When an accommodation is constructed by the landlord in a particular pattern and haphazard constructions are added by the tenant to it which have the effect of diminishing its utility in a particular manner it can justifiably be said that the construction in question has the effect of disfiguring the accommodation in question. Even if two views are possible on this point it cannot be said that the view taken by respondent No. 1 on the facts of the instant case suffers from any manifest error of law. 6. Counsel for the petitioner made a prayer there three months time may he granted to the petitioner for vacating the accommodation in question.
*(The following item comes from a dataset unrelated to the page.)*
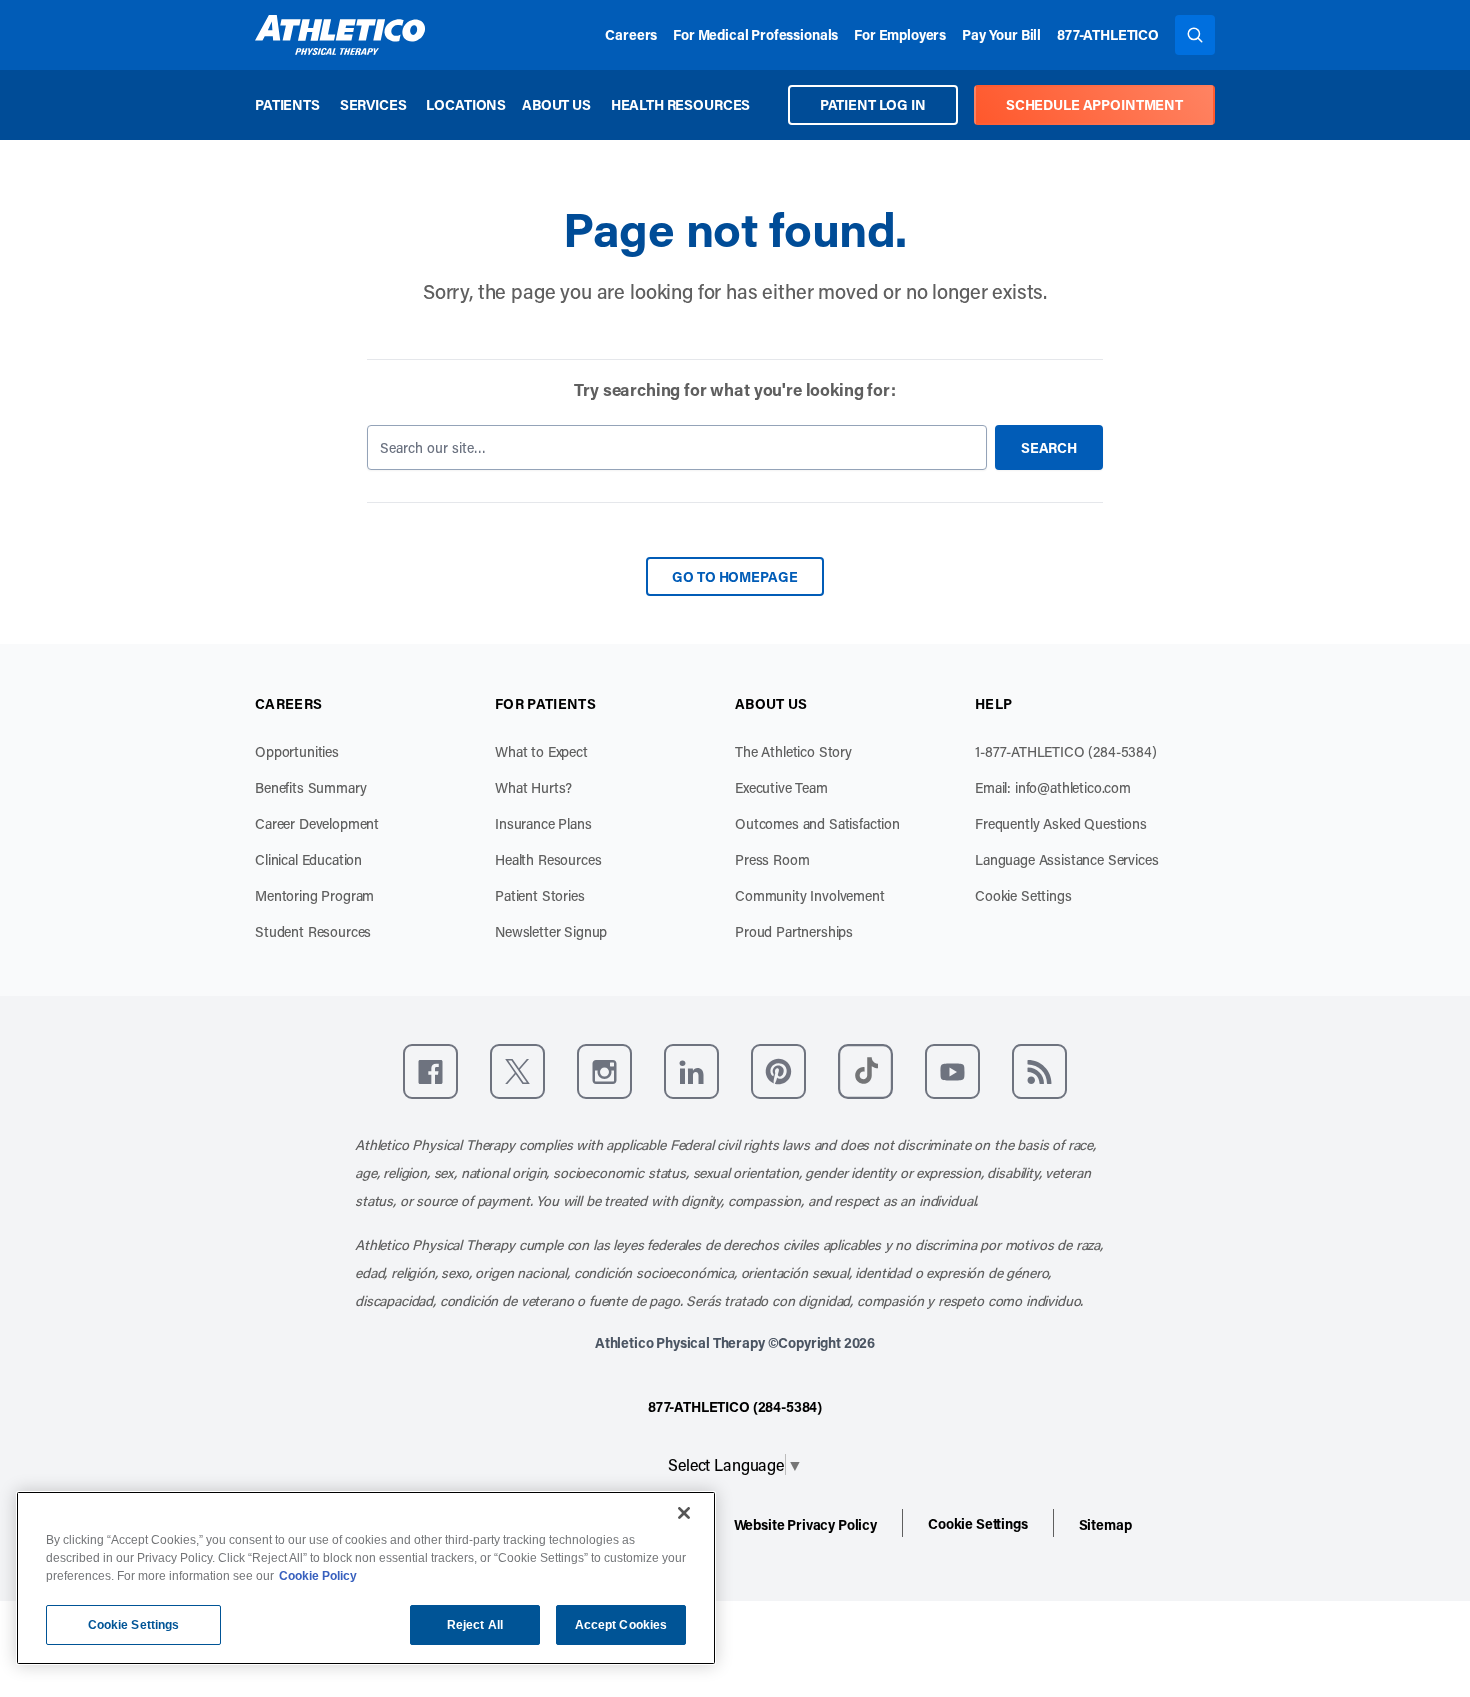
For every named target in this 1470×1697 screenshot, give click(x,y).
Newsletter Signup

On being asked as to whether he was prepared to give an undertaking that on the expiry of three months, vacant possession will be delivered by the petitioner to the landlords counsel for the petitioner expressed his inability to do so in the absence of any positive instruction from the petitioner. Even so, I am of opinion that the petitioner should be granted at least a month's time to vacate the accommodation in question even in the absence of an undertaking. 7. In the result the writ petition fails and is dismissed with costs. The petitioner, however, is granted one month's time from today's date to vacate the accommodation in question.